The BBC's documentary about Prince Harry and his brother Prince William's relationships with the press continues to spark criticism on social media.
After the second episode of the two-part docuseries "The Princes and the Press" aired Monday, Daily Mail Diary editor Richard Eden took to Twitter to criticize the program for not being "balanced" in its coverage.
"Sadly, the second part of ['The Princes and the Press'] was no more balanced," tweeted Eden, who last week slammed the BBC for allowing Meghan Markle's "cheerleader" and biographer Omid Scobie to allegedly "spread misinformation even though it contradicts the evidence on its own program."
The second episode of the docuseries covered the period from 2018 to 2021, which included Prince Harry and Markle's wedding, their son Archie's birth and the couple's decision to step down from their royal duties.
It also touched on the negative press coverage surrounding the Duke and Duchess of Sussex's $3.2 million refurbishment of their U.K. home, Frogmore Cottage, in 2019. The couple repaid the amount last year after moving to California.
Eden claimed that the second episode discussed the press' criticism of Prince Harry and Markle's costly renovation of Frogmore Cottage "with no mention at all of the fact that the couple had rejected [a] big home already prepared for them" at Kensington Palace.
A number of Twitter users shared Eden's opinion of the BBC documentary, with some claiming that it was pro-Harry and Meghan and biased against Prince William and other members of the royal family.
"Well, the second episode of ['The Princes and the Press'] should be renamed to 'The Meghan Markle Debacle'!!! What a load of tosh, obviously the Sussexes are involved in this documentary!" one person claimed.
"I thought this 'doc' was called the 'Princes and the Press,' not 'Meghan and the Press,'" another commented. "How many times do we have to go over all this before they move on?"
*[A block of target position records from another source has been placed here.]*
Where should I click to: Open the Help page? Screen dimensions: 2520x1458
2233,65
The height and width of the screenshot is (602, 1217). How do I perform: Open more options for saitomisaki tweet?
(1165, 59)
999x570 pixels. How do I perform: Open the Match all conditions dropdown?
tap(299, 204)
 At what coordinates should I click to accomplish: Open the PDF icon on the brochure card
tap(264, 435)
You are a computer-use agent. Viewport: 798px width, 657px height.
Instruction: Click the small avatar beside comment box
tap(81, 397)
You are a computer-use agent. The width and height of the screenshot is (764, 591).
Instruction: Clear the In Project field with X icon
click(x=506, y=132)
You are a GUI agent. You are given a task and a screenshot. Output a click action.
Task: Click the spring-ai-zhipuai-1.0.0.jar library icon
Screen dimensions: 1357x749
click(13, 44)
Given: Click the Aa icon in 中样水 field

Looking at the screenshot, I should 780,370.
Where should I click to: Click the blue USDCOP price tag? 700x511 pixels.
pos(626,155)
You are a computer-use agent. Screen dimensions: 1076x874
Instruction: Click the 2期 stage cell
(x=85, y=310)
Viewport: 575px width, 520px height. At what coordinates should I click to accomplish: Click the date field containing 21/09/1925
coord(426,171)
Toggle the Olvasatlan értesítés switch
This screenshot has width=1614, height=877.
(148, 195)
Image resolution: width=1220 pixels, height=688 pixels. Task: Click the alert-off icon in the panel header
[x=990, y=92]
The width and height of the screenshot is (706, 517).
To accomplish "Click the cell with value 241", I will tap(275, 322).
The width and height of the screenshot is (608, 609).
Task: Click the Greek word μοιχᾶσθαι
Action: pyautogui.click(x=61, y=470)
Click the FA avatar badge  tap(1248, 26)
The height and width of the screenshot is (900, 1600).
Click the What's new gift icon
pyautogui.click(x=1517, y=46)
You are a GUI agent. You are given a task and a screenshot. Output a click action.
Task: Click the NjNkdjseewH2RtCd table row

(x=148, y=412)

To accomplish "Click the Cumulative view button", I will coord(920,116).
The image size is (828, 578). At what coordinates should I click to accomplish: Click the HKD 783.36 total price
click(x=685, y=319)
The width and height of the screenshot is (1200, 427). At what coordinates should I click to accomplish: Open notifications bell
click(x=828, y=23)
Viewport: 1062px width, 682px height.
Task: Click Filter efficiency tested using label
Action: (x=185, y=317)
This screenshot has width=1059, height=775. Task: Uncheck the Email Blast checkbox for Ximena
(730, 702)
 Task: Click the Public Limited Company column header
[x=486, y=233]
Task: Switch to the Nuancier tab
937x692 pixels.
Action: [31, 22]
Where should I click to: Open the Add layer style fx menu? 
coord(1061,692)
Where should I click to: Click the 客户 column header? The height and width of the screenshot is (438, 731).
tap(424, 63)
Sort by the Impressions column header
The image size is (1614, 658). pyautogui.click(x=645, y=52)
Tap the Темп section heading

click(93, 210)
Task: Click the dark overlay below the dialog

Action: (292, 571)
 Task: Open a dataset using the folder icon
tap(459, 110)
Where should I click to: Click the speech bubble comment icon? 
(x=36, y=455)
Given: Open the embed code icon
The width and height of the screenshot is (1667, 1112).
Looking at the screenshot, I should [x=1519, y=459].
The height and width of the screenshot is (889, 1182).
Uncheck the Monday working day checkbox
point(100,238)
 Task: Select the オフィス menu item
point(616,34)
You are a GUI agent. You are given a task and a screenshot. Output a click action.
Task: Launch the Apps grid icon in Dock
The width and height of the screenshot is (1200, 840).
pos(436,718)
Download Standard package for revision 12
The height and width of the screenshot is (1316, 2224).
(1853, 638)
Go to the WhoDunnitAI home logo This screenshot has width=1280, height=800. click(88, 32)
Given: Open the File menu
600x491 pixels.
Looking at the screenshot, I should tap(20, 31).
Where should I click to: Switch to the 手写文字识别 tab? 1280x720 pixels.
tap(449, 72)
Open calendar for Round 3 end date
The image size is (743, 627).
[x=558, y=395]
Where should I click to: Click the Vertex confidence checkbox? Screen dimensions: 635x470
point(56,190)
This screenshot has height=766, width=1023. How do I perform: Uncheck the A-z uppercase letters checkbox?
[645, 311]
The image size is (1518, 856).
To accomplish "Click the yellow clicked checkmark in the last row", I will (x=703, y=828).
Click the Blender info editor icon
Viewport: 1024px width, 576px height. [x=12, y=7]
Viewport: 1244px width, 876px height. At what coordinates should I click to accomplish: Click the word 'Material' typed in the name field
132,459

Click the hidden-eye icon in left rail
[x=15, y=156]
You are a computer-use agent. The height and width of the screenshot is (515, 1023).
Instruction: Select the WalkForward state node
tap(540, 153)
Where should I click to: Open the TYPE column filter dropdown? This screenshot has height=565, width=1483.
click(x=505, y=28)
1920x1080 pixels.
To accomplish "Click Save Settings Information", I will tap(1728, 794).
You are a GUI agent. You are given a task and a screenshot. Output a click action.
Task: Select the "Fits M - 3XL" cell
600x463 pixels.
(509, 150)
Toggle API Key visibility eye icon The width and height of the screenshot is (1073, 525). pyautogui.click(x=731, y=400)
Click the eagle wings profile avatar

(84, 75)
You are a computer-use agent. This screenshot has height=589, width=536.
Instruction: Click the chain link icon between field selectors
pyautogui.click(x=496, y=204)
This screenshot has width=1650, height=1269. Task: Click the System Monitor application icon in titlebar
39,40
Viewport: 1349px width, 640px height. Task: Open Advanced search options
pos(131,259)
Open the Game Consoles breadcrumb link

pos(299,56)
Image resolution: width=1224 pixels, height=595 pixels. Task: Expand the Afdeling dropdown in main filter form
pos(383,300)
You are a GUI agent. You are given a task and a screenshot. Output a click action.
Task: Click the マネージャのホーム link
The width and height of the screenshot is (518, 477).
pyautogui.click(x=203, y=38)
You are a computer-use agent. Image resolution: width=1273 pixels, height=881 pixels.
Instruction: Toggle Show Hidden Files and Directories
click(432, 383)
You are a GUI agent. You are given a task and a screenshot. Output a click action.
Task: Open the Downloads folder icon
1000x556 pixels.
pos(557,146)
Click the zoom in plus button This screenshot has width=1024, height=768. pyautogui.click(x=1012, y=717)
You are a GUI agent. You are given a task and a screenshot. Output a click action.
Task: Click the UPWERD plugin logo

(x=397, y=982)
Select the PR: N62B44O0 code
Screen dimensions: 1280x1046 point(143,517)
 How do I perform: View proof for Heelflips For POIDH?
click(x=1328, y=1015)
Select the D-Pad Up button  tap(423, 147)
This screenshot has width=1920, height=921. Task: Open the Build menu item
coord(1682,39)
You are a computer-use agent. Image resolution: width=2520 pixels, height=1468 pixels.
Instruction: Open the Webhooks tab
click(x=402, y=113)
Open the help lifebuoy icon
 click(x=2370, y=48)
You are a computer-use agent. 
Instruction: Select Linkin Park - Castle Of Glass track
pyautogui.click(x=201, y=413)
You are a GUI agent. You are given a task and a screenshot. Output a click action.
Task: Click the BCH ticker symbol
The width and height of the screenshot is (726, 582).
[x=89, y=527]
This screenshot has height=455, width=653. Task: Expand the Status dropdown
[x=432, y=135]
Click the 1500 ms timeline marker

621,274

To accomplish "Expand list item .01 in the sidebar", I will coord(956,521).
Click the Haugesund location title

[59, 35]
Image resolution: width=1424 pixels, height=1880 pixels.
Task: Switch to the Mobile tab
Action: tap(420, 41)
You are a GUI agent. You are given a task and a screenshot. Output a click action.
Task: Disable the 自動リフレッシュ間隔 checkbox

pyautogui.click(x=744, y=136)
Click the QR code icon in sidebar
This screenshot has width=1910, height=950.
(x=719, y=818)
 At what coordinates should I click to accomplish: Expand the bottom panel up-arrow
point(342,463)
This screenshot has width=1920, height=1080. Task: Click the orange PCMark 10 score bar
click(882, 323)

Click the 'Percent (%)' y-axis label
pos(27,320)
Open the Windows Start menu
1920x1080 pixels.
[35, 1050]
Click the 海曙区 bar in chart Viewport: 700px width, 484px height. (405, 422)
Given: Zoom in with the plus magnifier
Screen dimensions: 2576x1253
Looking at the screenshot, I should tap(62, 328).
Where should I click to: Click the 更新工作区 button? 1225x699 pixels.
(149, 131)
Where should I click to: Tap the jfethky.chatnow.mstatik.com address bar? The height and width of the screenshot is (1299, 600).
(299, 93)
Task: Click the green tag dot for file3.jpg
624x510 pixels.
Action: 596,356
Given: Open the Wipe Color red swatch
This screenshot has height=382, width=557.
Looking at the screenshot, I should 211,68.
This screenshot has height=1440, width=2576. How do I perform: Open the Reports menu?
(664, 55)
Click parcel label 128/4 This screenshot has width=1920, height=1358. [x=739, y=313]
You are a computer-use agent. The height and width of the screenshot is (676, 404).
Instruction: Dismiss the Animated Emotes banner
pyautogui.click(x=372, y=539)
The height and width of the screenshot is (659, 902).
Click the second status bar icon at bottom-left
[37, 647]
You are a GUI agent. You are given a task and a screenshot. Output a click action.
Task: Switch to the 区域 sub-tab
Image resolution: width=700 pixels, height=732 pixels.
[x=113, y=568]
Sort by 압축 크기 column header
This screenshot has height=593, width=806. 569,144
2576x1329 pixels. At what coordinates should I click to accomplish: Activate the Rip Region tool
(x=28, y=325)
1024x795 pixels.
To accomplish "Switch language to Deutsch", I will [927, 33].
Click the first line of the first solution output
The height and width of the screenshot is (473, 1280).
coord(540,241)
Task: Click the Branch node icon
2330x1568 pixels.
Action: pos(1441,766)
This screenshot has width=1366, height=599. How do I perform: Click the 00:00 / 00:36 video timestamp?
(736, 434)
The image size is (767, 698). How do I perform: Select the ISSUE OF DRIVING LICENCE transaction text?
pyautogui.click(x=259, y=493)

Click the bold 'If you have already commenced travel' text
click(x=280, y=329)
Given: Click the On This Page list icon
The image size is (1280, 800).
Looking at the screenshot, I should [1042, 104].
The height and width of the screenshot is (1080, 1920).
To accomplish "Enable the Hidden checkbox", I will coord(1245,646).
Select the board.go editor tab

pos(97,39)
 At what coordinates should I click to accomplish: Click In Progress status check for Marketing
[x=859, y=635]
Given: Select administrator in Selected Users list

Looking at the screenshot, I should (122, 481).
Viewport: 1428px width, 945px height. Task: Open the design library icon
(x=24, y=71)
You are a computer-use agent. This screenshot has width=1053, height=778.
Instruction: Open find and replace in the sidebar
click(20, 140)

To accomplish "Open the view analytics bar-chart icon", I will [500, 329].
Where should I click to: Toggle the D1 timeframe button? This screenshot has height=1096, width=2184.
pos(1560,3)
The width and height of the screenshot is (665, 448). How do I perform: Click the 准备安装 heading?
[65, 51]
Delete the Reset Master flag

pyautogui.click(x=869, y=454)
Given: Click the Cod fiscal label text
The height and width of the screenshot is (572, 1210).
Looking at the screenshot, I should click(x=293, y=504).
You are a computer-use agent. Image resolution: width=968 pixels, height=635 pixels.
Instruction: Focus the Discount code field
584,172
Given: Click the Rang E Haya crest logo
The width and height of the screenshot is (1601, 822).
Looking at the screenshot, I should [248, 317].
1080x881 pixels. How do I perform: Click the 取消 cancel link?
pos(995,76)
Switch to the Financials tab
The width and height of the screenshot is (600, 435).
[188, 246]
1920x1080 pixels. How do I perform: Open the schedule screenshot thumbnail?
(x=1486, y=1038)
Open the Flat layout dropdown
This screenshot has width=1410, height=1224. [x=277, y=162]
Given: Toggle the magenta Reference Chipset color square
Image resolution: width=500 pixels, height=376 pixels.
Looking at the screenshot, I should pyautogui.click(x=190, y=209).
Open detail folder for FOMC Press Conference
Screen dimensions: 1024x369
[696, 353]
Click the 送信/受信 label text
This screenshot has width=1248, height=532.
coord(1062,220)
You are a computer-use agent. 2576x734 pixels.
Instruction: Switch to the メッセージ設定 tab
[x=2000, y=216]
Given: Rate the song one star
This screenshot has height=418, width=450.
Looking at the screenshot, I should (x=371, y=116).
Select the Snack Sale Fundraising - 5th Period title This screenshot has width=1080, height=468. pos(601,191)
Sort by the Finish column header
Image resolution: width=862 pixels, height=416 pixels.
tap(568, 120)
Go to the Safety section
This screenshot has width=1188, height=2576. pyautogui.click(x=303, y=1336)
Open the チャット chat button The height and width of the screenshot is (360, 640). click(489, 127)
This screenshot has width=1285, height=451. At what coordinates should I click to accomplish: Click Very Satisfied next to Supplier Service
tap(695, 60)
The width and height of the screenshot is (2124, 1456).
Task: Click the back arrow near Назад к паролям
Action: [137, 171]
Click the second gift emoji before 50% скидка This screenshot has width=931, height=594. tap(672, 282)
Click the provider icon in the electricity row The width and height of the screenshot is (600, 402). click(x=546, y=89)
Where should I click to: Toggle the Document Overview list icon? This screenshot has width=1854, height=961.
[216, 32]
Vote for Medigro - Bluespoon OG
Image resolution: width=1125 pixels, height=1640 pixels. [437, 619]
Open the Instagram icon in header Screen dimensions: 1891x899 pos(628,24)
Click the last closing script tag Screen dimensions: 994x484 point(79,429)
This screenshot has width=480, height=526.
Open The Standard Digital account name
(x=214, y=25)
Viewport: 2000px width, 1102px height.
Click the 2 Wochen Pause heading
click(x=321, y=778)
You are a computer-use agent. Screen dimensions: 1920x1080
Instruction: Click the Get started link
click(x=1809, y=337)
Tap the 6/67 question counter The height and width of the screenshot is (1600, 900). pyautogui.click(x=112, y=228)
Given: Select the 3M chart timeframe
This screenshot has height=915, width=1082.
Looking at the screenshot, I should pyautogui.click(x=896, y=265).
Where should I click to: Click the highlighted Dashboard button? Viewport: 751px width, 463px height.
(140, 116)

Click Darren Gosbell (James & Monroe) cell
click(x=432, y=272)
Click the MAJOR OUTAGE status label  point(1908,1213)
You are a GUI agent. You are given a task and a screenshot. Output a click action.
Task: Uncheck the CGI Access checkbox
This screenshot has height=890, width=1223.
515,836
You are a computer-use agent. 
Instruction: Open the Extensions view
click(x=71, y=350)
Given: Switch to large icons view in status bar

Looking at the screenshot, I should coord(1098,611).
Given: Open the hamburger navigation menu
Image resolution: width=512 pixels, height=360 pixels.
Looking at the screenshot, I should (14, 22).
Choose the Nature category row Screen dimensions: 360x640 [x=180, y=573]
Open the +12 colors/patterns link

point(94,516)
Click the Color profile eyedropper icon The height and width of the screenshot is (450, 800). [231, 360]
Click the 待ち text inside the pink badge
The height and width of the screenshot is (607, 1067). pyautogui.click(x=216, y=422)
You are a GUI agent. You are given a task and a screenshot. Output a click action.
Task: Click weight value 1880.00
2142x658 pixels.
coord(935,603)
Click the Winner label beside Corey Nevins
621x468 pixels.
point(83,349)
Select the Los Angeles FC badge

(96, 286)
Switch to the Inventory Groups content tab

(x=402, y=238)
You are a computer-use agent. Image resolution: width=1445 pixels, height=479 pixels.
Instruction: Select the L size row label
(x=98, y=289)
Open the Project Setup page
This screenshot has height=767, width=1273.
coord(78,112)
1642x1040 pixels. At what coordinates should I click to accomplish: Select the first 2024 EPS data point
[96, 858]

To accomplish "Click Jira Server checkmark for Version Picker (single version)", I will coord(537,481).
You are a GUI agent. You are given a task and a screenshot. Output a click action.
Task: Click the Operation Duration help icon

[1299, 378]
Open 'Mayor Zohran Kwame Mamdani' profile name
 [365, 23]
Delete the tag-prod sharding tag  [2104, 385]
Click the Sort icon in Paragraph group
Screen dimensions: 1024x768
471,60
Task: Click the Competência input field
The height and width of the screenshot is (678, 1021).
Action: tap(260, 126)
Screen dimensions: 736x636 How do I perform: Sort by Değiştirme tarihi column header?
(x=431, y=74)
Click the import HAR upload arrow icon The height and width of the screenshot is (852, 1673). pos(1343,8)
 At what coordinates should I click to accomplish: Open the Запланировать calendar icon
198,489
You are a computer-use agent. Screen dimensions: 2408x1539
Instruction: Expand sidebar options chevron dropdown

Another online user complained that it took about 40 minutes before the documentary showed the Duke and Duchess of Cambridge. "Out of a one-hour documentary, approximately 5 minutes were about [Prince William and Kate Middleton]. So much for impartial, unbiased reporting," the netizen wrote.
A fourth user asked, "Is the BBC deliberately trying to sabotage themselves?"
Other Twitter users fired back at Eden and other critics of Prince Harry and Markle, with one person accusing Eden of spreading misinformation in his tweet.
The user pointed out that Eden wrote a report in 2018 that the Duke of Gloucester and his wife, Duchess Birgitte, the occupants of the 21-bedroom mansion supposedly offered to Prince Harry and Markle, didn't want to leave the residence. The journalist also cited a Kensington Palace spokesman as saying that the Sussexes did not "covet" the Gloucesters' mansion.
"[Eden] would never let a lie get in the way of him attacking Harry and Meghan," the Twitter user claimed.
Another person claimed that Prince William and Middleton "don’t have very much going on," so it's no surprise that they allegedly did not get as much coverage in the docuseries as the Sussexes. "You can’t report on what’s not there," the user added.
"God save [Meghan and Harry]. The royal press should be ashamed of themselves," a third user commented.
"The other thing that stands out from #theprincesandthepress is that Prince Harry and Meghan are prepared to a follow principles and fight the system that killed Diana, while Prince William does backdoor deals with the press for self-interest and good press," a fourth person wrote.
Buckingham Palace, Clarence House and Kensington Palace previously released a joint statement slamming the claims made in the documentary as "overblown and unfounded."
The BBC later defended the docuseries, saying in a statement that it was "about how royal journalism is done and features a range of journalists from broadcast and the newspaper industry."